Depois do primeiro confronto com a polícia, os manifestantes decidiram marchar do Leblon até Ipanema. Eles seguiram na rua Ataulfo de Paiva até a Visconde Pirajá, no bairro vizinho. No trajeto, fecharam a via com sacos de lixo em chamas. Quase todas as agências bancárias nesse percurso foram depredadas.
Os poucos moradores que assistiam às cenas estranhavam. Os manifestantes levavam o caos às ruas e a polícia, aparentemente, só observava. Motocicletas guiadas por policiais do Batalhão de Choque circulavam e não intervinham nos atos de vandalismo.
Na altura da rua Maria Quitéria, já em Ipanema, um manifestante tentou depredar uma obra de arte --uma vaca colorida que fica exposta ali-- e foi repreendido pelo restante do grupo. ''Não quebra não que é arte", diziam. "Quebra o banco que é melhor".

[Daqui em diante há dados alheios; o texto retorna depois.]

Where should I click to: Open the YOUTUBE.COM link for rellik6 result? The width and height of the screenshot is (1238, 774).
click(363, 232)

Nessa mesma esquina, um grupo de 50 pessoas discutiu com um policial militar. "Eu posso ir aí falar com vocês ou vou ser agredido?", perguntou o PM. "Vocês têm o direito de se manifestar, mas eu preciso que vocês liberem a via. Vocês estão tirando o direito de ir e vir das pessoas que estão querendo sair para trabalhar", disse.
O grupo tentou rebater os argumentos do policial. "Ninguém sai para trabalhar à 1h da manhã", disse um integrante. Uma menina questionou o fato de o policial estar armado com uma pistola no meio da manifestação. O policial respondeu que aquela arma era uma de suas ferramentas de trabalho e mesmo quando não vá usá-la, ele precisa andar com ela.

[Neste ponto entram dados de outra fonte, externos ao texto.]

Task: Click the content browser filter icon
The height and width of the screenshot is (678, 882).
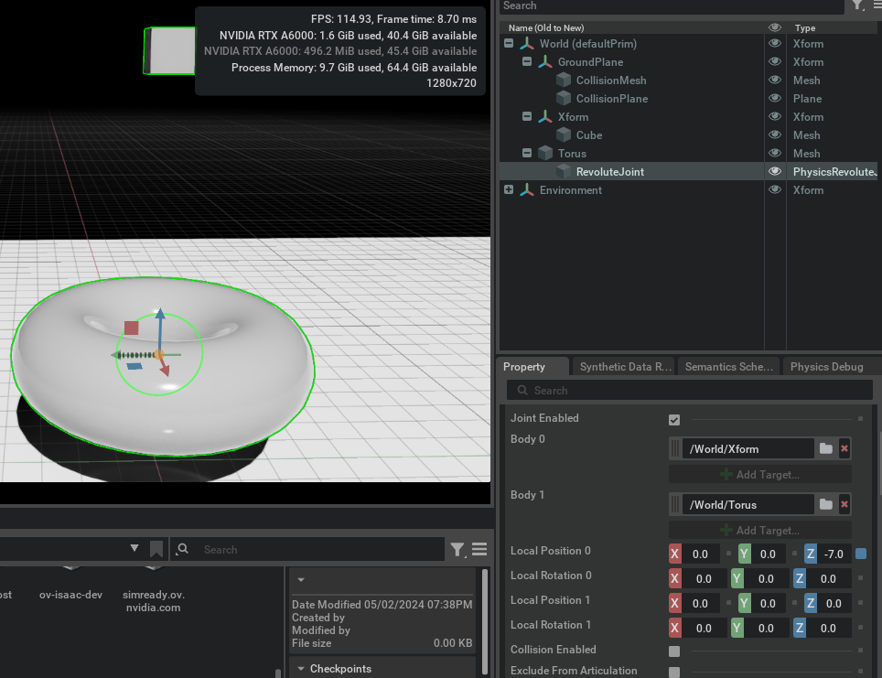Action: [x=458, y=549]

"Por que você não vem para o nosso lado? Você também é explorado", provocou um dos jovens.
Já em Ipanema, o grupo decidiu seguir para o prédio do secretário de Segurança Pública do Rio, José Mariano Beltrame. Assim que chegaram ao local, encontraram quatro policiais atônitos, surpreendidos com aquele grupo de cerca de 50 pessoas que apareceu. "Beltrame, cadê você? Eu vim aqui para te prender", cantavam. "Fora Cabral", gritavam.
Novamente, os manifestantes cercaram a viatura e bateram boca com os policiais. Integrantes do Batalhão de Choque começaram a cercar a rua, mas o grupo só começou a se movimentar quando apareceu o "brucutu", carro que lança jatos d'água para dispersar a multidão. "É o brucutu, guarda a câmera para não molhar".
Causava surpresa o fato de o equipamento, adquirido recentemente devido à onda de protestos, não lançar jatos com força suficiente para atingir o grupo, que estava a menos de 15 metros.
Os manifestantes gritavam para a polícia usar aquela água para abastecer as cidades da Baixada Fluminense e em seguida cantaram a música "Água Mineral", do músico Carlinhos Brown.
Enquanto os manifestantes prestavam atenção na água, policiais abriram fogo com suas escopetas com munição de borracha. Um grupo se dirigiu ainda na madrugada para a 14ª Delegacia de Polícia, no Leblon, para denunciar supostos excessos que teriam sido cometidos por policiais.